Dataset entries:

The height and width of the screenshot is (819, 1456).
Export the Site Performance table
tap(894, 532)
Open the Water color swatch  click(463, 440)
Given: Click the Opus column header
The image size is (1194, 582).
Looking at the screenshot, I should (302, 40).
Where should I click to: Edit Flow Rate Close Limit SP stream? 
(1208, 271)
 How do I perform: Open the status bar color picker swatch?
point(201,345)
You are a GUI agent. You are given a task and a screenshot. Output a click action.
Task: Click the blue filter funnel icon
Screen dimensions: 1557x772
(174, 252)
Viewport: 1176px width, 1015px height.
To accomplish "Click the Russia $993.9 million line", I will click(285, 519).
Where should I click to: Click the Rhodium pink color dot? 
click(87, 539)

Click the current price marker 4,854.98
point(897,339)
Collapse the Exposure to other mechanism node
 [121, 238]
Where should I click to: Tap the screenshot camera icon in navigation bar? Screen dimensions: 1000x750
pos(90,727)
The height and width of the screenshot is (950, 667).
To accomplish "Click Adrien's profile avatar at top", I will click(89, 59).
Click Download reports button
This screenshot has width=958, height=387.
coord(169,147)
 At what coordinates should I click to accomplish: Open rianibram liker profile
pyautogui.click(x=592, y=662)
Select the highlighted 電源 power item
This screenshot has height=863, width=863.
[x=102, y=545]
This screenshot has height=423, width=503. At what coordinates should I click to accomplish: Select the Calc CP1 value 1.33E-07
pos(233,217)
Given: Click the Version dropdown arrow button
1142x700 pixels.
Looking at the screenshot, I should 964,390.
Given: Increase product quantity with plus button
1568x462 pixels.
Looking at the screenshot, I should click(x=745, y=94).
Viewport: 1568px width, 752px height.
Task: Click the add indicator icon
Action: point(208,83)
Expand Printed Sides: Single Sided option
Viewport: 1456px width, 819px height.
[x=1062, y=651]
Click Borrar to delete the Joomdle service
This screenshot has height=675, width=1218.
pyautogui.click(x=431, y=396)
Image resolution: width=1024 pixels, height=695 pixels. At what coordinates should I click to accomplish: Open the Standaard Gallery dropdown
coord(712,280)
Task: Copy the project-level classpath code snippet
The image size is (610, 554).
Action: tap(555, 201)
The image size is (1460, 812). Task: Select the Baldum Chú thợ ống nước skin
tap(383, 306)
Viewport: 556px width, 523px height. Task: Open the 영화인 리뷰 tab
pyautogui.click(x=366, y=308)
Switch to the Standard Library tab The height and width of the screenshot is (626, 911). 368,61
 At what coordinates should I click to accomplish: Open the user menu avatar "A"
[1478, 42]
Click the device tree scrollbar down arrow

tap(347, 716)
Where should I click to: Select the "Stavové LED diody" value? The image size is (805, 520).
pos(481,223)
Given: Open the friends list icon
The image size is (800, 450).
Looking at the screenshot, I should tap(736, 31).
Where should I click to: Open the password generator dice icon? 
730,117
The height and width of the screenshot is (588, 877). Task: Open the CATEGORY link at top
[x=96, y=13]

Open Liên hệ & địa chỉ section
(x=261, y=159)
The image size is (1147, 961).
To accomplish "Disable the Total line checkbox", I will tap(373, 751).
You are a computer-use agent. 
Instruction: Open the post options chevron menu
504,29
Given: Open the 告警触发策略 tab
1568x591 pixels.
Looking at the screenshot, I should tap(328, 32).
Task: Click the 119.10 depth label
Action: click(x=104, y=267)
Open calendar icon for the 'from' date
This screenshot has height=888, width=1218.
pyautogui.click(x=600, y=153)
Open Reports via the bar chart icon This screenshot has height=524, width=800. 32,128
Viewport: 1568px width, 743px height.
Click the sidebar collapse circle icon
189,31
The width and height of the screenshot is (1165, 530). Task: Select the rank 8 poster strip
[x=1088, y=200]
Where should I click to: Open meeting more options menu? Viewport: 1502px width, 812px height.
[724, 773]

» Exercise directions: All entries above are to be copied exactly, with none left out.

» Your response:
The height and width of the screenshot is (819, 1456).
Export the Site Performance table
tap(894, 532)
Open the Water color swatch  click(463, 440)
Given: Click the Opus column header
The image size is (1194, 582).
Looking at the screenshot, I should (302, 40).
Where should I click to: Edit Flow Rate Close Limit SP stream? 
(1208, 271)
 How do I perform: Open the status bar color picker swatch?
point(201,345)
You are a GUI agent. You are given a task and a screenshot. Output a click action.
Task: Click the blue filter funnel icon
Screen dimensions: 1557x772
(174, 252)
Viewport: 1176px width, 1015px height.
To accomplish "Click the Russia $993.9 million line", I will click(285, 519).
Where should I click to: Click the Rhodium pink color dot? 
click(87, 539)

Click the current price marker 4,854.98
point(897,339)
Collapse the Exposure to other mechanism node
 [121, 238]
Where should I click to: Tap the screenshot camera icon in navigation bar? Screen dimensions: 1000x750
pos(90,727)
The height and width of the screenshot is (950, 667).
To accomplish "Click Adrien's profile avatar at top", I will click(89, 59).
Click Download reports button
This screenshot has width=958, height=387.
coord(169,147)
 At what coordinates should I click to accomplish: Open rianibram liker profile
pyautogui.click(x=592, y=662)
Select the highlighted 電源 power item
This screenshot has height=863, width=863.
[x=102, y=545]
This screenshot has height=423, width=503. At what coordinates should I click to accomplish: Select the Calc CP1 value 1.33E-07
pos(233,217)
Given: Click the Version dropdown arrow button
1142x700 pixels.
Looking at the screenshot, I should 964,390.
Given: Increase product quantity with plus button
1568x462 pixels.
Looking at the screenshot, I should click(x=745, y=94).
Viewport: 1568px width, 752px height.
Task: Click the add indicator icon
Action: point(208,83)
Expand Printed Sides: Single Sided option
Viewport: 1456px width, 819px height.
[x=1062, y=651]
Click Borrar to delete the Joomdle service
This screenshot has height=675, width=1218.
pyautogui.click(x=431, y=396)
Image resolution: width=1024 pixels, height=695 pixels. At what coordinates should I click to accomplish: Open the Standaard Gallery dropdown
coord(712,280)
Task: Copy the project-level classpath code snippet
The image size is (610, 554).
Action: tap(555, 201)
The image size is (1460, 812). Task: Select the Baldum Chú thợ ống nước skin
tap(383, 306)
Viewport: 556px width, 523px height. Task: Open the 영화인 리뷰 tab
pyautogui.click(x=366, y=308)
Switch to the Standard Library tab The height and width of the screenshot is (626, 911). 368,61
 At what coordinates should I click to accomplish: Open the user menu avatar "A"
[1478, 42]
Click the device tree scrollbar down arrow

tap(347, 716)
Where should I click to: Select the "Stavové LED diody" value? The image size is (805, 520).
pos(481,223)
Given: Open the friends list icon
The image size is (800, 450).
Looking at the screenshot, I should tap(736, 31).
Where should I click to: Open the password generator dice icon? 
730,117
The height and width of the screenshot is (588, 877). Task: Open the CATEGORY link at top
[x=96, y=13]

Open Liên hệ & địa chỉ section
(x=261, y=159)
The image size is (1147, 961).
To accomplish "Disable the Total line checkbox", I will tap(373, 751).
You are a computer-use agent. 
Instruction: Open the post options chevron menu
504,29
Given: Open the 告警触发策略 tab
1568x591 pixels.
Looking at the screenshot, I should tap(328, 32).
Task: Click the 119.10 depth label
Action: click(x=104, y=267)
Open calendar icon for the 'from' date
This screenshot has height=888, width=1218.
pyautogui.click(x=600, y=153)
Open Reports via the bar chart icon This screenshot has height=524, width=800. 32,128
Viewport: 1568px width, 743px height.
Click the sidebar collapse circle icon
189,31
The width and height of the screenshot is (1165, 530). Task: Select the rank 8 poster strip
[x=1088, y=200]
Where should I click to: Open meeting more options menu? Viewport: 1502px width, 812px height.
[724, 773]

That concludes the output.